Interview: CHRISTOPHER NOLAN MESMERIZES OVER THE PRESTIGE
The director of the magician flick talks the challenges of making a small film and working with Christian Bale again.
Source: iF Magazine
Christopher Nolan made a big impact with the amazing re-imaging of BATMAN BEGINS with a tale of the Dark Knight the way it should have been from the beginning and luckily for everyone no Governator in sight.
THE PRESTIGE is a far cry from BATMAN BEGINS in that it focuses on two competing magicians who are so fierce in their rivalry that it leads to murder. The film is a turn-of-the-century period thriller with no spandex in site and that means no superheroes but real world representations of character and, of course, the evil within humanity.
“I think that any field where obsessive behavior and extraordinary ambition are rewarded is a place where certainly that environment becomes conducive to otherwise unacceptable behavior,” Nolan says. “I think that human society has all kinds of rationalizations and structures that allow for inhuman behavior whether it's the corporate structure that depersonalizes behavior towards other people or other institutions or whether it's the excuse of supporting a family or ambition or artistic achievement – whatever it is.”
And people behaving badly is what THE PRESTIGE is all about and for Nolan that is where the mystery and the extraordinary nature of characters in film comes into play.
The novel which THE PRESTIGE was based on presented its own challenges because squeezing down a sprawling book into a two hour movie isn’t the easiest thing to do.
“I think that the biggest challenge was probably translating some of the narrative devices that we really wanted to retain such as the use of diary's in the book and the specific resonance of that. Other things that we tried to retain like the present day framing device ultimately could not stand and we replaced them with different framing devices,” Nolan says. “So it took a long time really to whittle it down and really focus on the essential elements that would make a movie. It's a loose adaptation, but I think that it's one that's true to the spirit of the novel.”

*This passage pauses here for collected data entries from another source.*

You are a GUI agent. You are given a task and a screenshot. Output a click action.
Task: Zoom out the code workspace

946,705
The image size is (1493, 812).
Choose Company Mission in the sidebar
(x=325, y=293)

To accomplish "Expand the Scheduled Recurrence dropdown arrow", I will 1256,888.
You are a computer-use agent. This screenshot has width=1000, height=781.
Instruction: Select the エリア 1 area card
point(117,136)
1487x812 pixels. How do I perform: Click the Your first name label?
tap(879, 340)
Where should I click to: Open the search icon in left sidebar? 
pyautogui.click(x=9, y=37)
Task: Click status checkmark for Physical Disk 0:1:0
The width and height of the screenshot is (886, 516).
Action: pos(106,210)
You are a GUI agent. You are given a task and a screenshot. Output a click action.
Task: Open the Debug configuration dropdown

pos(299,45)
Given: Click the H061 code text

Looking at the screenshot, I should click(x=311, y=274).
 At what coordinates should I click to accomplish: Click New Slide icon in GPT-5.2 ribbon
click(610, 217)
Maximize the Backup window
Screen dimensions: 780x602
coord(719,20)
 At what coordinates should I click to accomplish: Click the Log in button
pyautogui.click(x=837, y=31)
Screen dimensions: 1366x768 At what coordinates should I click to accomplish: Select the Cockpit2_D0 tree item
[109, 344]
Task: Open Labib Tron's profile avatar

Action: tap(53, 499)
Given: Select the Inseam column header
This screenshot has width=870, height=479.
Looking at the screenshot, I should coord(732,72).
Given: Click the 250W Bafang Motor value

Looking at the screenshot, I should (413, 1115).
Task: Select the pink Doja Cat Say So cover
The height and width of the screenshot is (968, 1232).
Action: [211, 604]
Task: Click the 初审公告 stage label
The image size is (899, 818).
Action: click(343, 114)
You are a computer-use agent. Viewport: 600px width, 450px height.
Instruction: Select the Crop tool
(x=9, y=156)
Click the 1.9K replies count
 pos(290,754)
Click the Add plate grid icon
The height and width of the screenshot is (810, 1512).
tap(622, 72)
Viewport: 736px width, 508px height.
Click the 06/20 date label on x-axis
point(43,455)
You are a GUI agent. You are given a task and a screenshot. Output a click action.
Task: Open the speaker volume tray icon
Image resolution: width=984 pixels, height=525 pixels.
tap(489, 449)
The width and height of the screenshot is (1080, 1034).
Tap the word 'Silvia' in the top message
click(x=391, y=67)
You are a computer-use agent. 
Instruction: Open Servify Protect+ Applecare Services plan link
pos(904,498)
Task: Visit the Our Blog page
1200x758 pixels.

But that was only one part of the challenge for Nolan and after having such a large budget for BATMAN BEGINS to direct a film on a much smaller scale presented challenges of there own. “I found THE PRESTIGE in technical terms to be something of a refresher course in keeping filmmaking a little looser and little more spontaneous and in going back to a more formal and bigger budget, an action film and all the rest, I would hate to not retain some of that spirit,” Nolan says. “It was a fun way to make the film and it was much more in line with my first films in terms of just the feel of the filmmaking and it was fun to get back to that, and it's certainly something that I wouldn't want to dismantle. There is no reason to.”
Nolan wasn’t afraid that using Christian Bale again would be a problem after playing BATMAN because his chracters are never written with a specific actor in mind. “I don't think of performers because I find that limiting because you start to write them as like Christian Bale in AMERICAN PSYCHO or Christian Bale in …” Nolan says. “I always try to view the characters as simply who they are in the script and so before I finished the script I certainly didn't say to him, ‘Oh, I have this great part.’ Or anything like that.”
Actually, Nolan was afraid Bale might balk at the idea of working with him because of the possibility of the two doing another BATMAN film shortly. “So that's three films in a row,” he says. “That's a very long road to walk together, but he seemed up for it which was great.”